Dangote Refinery’s Growing Impact
Since its January 2024 startup, the 650,000 barrels-per-day (b/d) facility has been closely monitored as a potential game-changer for Nigeria’s fuel supply. Surpassing many industry forecasts, the refinery began operating its key Residue Fluid Catalytic Cracking (RFCC) unit in September, with officials projecting full capacity by mid-March 2025.
In a January interview with Platts, a Dangote Group executive stated that the refinery was producing over 30 million litres per day of gasoline, achieving an 85% utilization rate. This equates to approximately 200,000 b/d, covering a substantial portion of Nigeria’s estimated 350,000 b/d gasoline demand, according to S&P Global Commodity Insights.
Despite skepticism from some market analysts regarding actual production volumes, January 2025 saw a sharp decline in gasoline imports, suggesting a major shift in domestic supply. S&P Global Commodities at Sea data indicated that Nigeria imported just 62,000 b/d of gasoline in January—significantly lower than the 2024 average of 200,000 b/d.
Disrupting the Import Market
Traders have pointed to the offshore Lome transshipment hub, where fuel blending occurs, as a secondary supply source. However, market observers now largely attribute the decline in imports to Dangote’s increasing output.
While the refinery’s reported 85% utilization rate has been met with skepticism, its impact is undeniable. By late February, state-owned refineries contributed little to the national gasoline supply. On February 8, NNPC disclosed that the Warri refinery was undergoing maintenance, while the Port Harcourt refinery was reported offline by trade sources—claims that NNPC denied.
Market Shift and Future Challenges
According to Ikemesit Effiong, a partner at SBM Intelligence, Dangote’s production volumes have exceeded expectations, prompting three major fuel retailers to shift their supply chains to the new refinery.
“They’re supplying the market at frankly surprising volumes,” Effiong noted. “A lot of NNPC retail outlets are not provisioned and are not selling at the moment, while Dangote-supplied stations are doing just fine.”

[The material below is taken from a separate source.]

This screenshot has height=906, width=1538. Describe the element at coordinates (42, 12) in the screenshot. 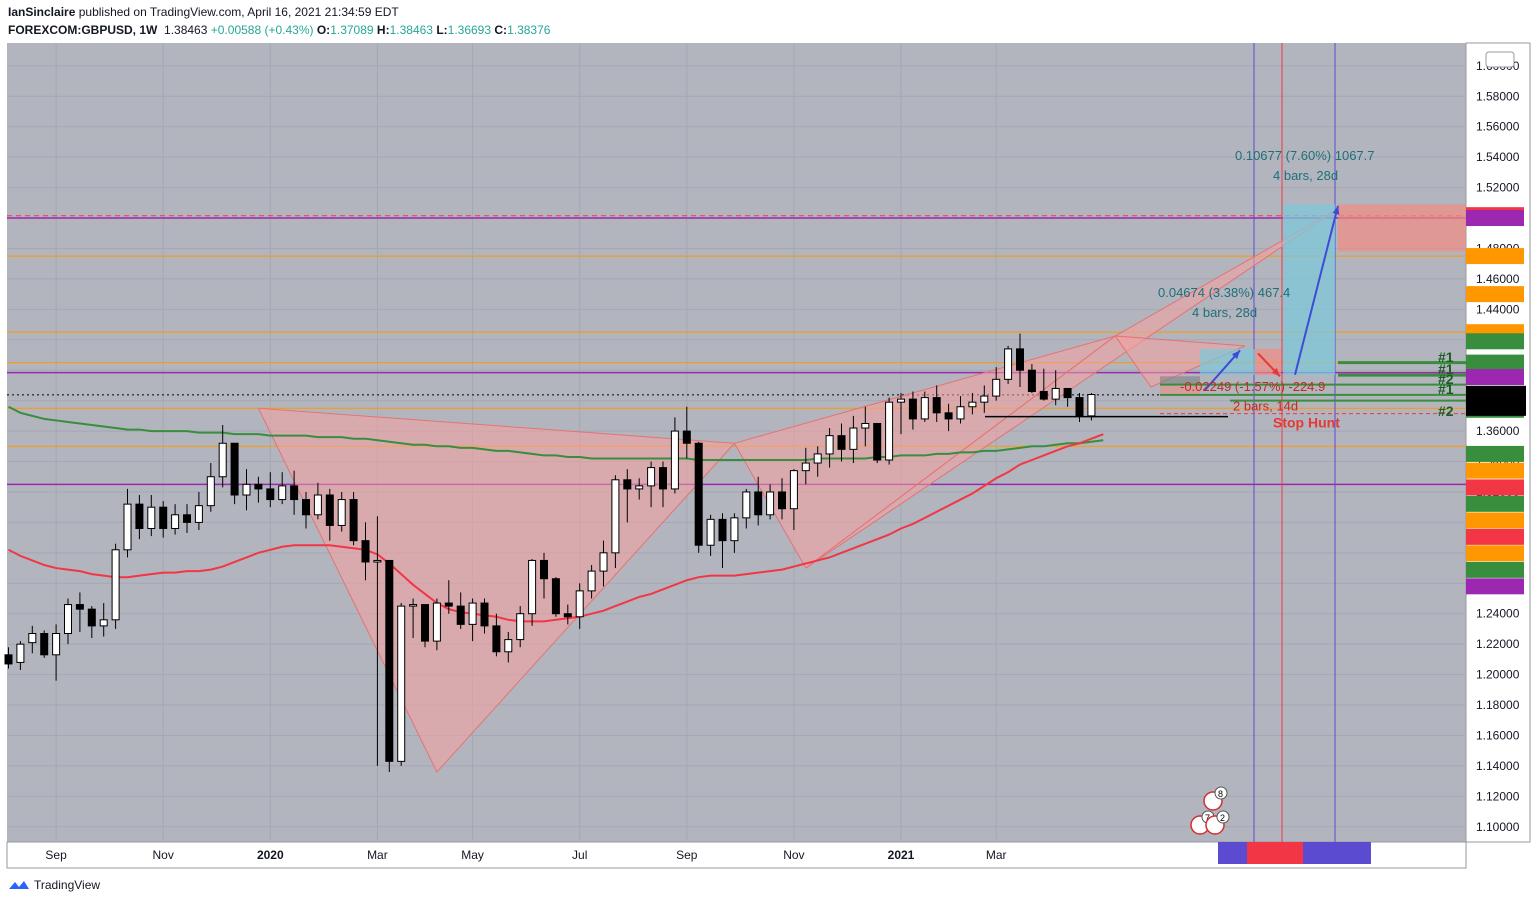

I see `author-name: IanSinclaire` at that location.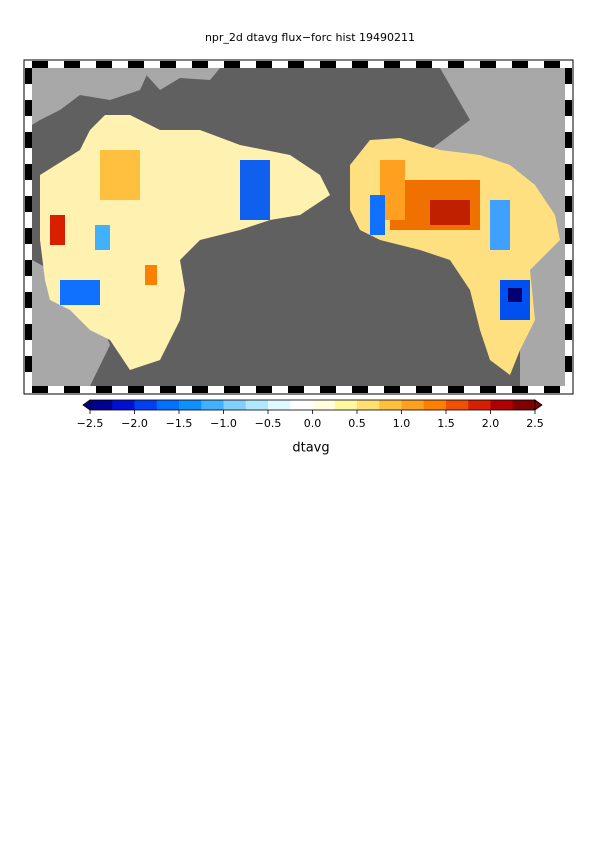 This screenshot has height=846, width=595. I want to click on colorbar-tick-label: 0.5, so click(357, 424).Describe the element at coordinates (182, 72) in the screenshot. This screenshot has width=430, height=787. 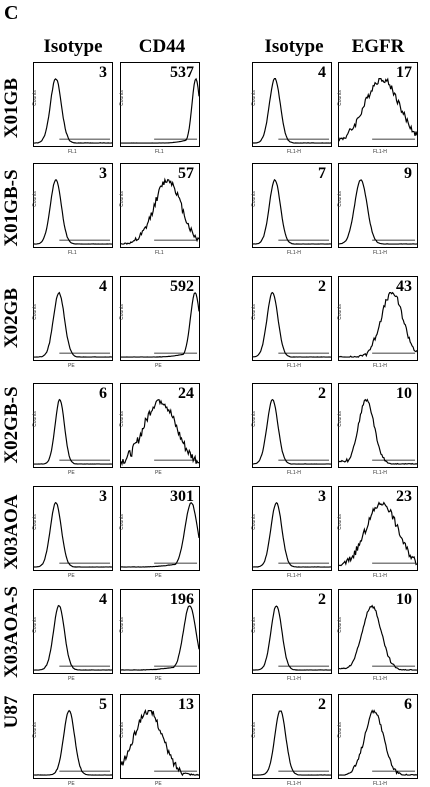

European exporters have already felt the impact of reduced demand from Nigeria, though fluctuations remain possible due to potential outages at the Dangote facility. In January, a temporary RFCC unit shutdown triggered a spike in gasoline shipments from Northwest Europe, with February import volumes beginning to rise again.
Industry analysts caution that the scale and complexity of the Dangote refinery pose operational risks, particularly in its early years. Rasool Barouni, Head of Refining at S&P Global Commodity Insights, emphasized the refinery’s exposure to potential disruptions, citing high operating costs and logistical challenges.
“Operating a large Residue Fluid Catalytic Cracking unit presents significant challenges,” Barouni explained. “Dangote’s RFCC requires a substantial amount of fresh FCC catalysts and additives while also producing a considerable volume of spent catalyst.”
Additionally, the refinery’s distribution network remains a point of concern. While Dangote Petroleum utilizes a mix of trucking and coastal cargo deliveries, industry sources suggest that road freight capacity is limited.
“They are doing about 15,000 mt by truck, while vessels are 20,000-70,000 mt clips reimported,” one trader estimated.
Despite these challenges, the Dangote Petrochemical Refinery is on the brink of transforming Nigeria’s fuel landscape. With domestic production increasing and import dependency shrinking, the refinery is poised to become the country’s primary fuel supplier.
While some imports from Europe persist, one Northwest European trader noted that 50-80% of previous export volumes have already disappeared—a clear indication that Dangote is reshaping Nigeria’s energy market.